Arson is a property crime. In all cases, arson involves setting off a fire or explosion on purpose. Intentions for taking this action can play heavily into what level of arson charges are filed and which punishments are meted out in the event of a conviction.
Under Connecticut law, first-degree arson is a Class A felony, punishable by a prison term of 10 to 25 years with a fine up to $25,000. A defendant must have caused a damaging or destructive fire or explosion under certain circumstances to be convicted.
The charge is applicable when the targeted building was occupied or the defendant believed people were in the structure.
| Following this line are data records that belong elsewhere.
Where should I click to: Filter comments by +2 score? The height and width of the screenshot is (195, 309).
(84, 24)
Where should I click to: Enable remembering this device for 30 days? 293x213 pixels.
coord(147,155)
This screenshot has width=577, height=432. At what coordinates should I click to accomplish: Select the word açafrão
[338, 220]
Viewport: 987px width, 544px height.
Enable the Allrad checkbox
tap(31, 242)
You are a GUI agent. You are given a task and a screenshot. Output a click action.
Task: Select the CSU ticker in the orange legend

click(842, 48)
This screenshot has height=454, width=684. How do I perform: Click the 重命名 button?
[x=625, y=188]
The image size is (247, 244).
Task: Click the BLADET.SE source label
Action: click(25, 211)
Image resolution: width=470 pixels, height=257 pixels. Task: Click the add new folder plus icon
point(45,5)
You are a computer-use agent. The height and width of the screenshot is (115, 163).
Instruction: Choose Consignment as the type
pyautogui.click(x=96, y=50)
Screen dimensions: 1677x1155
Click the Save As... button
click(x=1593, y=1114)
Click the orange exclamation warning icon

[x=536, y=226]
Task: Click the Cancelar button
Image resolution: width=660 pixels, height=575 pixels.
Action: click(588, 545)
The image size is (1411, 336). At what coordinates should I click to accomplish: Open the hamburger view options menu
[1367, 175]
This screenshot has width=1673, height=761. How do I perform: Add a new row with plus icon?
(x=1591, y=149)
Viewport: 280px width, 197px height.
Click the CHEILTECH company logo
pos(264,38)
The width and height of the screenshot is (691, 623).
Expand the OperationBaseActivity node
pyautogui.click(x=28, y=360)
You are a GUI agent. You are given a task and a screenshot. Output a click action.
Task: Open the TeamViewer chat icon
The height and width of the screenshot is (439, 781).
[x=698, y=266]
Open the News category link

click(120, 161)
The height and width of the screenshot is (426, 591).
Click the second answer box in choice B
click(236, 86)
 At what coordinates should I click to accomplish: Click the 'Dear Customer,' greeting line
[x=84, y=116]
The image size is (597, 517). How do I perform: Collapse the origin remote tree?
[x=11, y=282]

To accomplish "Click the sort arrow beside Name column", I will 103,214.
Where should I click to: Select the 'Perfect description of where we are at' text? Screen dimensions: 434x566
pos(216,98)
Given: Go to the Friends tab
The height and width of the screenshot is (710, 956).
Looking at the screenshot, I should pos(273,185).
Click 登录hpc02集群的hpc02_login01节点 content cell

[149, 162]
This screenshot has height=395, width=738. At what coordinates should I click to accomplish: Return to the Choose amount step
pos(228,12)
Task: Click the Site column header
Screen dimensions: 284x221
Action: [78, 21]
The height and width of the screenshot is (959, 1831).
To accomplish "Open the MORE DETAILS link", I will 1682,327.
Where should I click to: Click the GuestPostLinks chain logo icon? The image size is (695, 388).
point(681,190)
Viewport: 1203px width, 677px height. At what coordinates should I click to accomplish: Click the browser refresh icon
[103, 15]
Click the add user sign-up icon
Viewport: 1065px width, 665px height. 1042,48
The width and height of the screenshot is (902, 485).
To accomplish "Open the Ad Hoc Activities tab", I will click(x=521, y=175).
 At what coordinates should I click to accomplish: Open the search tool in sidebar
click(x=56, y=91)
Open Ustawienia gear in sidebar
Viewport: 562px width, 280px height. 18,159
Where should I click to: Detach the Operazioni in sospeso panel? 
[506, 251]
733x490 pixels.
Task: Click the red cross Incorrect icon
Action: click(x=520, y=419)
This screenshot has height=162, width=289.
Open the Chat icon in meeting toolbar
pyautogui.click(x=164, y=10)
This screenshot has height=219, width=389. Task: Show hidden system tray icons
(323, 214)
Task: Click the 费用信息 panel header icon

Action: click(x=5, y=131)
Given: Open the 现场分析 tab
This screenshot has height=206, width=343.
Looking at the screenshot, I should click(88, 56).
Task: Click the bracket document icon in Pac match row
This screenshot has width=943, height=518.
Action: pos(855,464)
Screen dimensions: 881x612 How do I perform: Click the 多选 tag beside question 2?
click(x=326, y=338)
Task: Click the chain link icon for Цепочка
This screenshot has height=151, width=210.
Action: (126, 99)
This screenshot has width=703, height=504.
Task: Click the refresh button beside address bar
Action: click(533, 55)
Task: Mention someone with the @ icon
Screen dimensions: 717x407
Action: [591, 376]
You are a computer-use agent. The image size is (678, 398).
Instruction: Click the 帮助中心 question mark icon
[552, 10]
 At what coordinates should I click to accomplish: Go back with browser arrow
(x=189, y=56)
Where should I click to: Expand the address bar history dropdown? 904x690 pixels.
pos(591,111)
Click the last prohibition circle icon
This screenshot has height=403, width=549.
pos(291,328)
The category includes any direct or indirect injury to a person or firefighter or peace officer endangerment. The most severe arson charge may involve defendants who commit fraud by causing fires or explosions to reap insurance policy benefits.
Arson charges may apply to the willful or reckless burning of structures other than buildings, like boats. Second- and third-degree arson charges are also felonies, punishable by prison terms of one to 20 years and one to 10 years, respectively. The maximum fines are $15,000 for second-degree arson and $10,000 for third-degree arson.
Fire investigations may take a great deal of time, depending on how long it takes authorities to figure out where the destruction originated and how the fire or explosion occurred. Consequently, a person may not be charged with arson for several months or even longer. It's advisable for people who suspect they might be charged with a crime to seek legal counsel before authorities make an arrest.